AngularJS single page apps use the browser’s location.hash to identify a state that the application should render. Much of the page content may be dynamically loaded partial HTML files. Unfortunately, search engine spiders do not execute JavaScript on the pages they load, so they will never see any of your awesome dynamic content.
One solution is to periodically dynamically generate a sitemap file and submit it to each of the search engines that supports sitemaps. You can read about them here. Note that on that page, Google warns:
Note that use of a sitemap doesn’t guarantee you that all the web pages listed in your sitemap can be crawled or indexed as Google processes rely mainly on complex algorithms. In most cases, webmasters benefit from sitemap submission, and in no case can you be penalized for it.
Other solutions are downright ugly. For example, render all the partials fully populated with data within a <script> tag in your page. Or basically implement two complete versions of your site/app – one for the spiders to index, one for your visitors to see.
You may want to read this blog post that details some of the ugliness.
SEO is not always a consideration, but if you want search engine referral traffic, you might think hard about going the AngularJS route.
Analytics
Google Analytics is just one flavor of tools for measuring the activity of visitors to your site. I’ll address Google Analytics here since it’s free and very popular.
In a traditional page-oriented web site, you simply embed “magic” code at the bottom of your HTML and Google handles everything for you. As the URL changes in the user’s browser, new pages are loaded and Google notified of that.

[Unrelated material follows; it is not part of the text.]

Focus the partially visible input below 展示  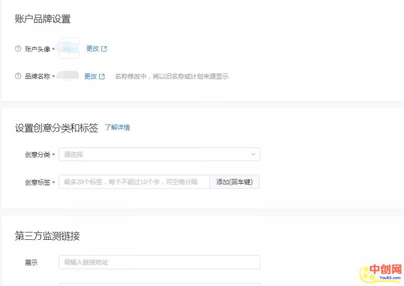coord(159,284)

This isn’t how single page applications work, though. If you include the embed code in the index.html for your AngularJS app, it will only send information about the initial URL and only once. As your user changes states and hash-type URLs, Google is oblivious.
This gotcha has a reasonable solution, but it’s not perfect. There is at least one package you can add to your application to facilitate analytics: angularitics.
Angularitics has a lot of features and functionality, but you are almost certain to have to consider the analytics API as you code, adding extra work and possibility of error.
Advertising
Unless you can afford to have your own advertising salesforce, Google Adsense is probably the easiest and best paying means to generate revenue for your site.
Adsense relies on you embedding a JavaScript program they provide in the pages you want ads to appear. The program analyzes and evaluates the content of your page and identifies ads that are targeted based upon that content. In an angularjs app, there may not be any content at all upon page load so AdSense has no sense of what ad to show.
It’s been against the Google AdSense TOS to do any workarounds, like triggering an ad to display after you know the DOM has useful content it can deal with. You’d think that Google, as an advertising company and as the sponsor of AngularJS, would have figured out how to deliver ads for dynamic single page apps by now.
There are solutions to be found, but it’s not going to be as easy as adding the AdSense embed code to your HTML page.
Conclusion
If SEO, Analytics, and Advertising are strong concerns for your endeavor, be sure to consider the effort and/or feasibility of doing these things well if you choose AngularJS. One possibility is to build a large site out of lots of small AngularJS one-page applications that are relatively short lived.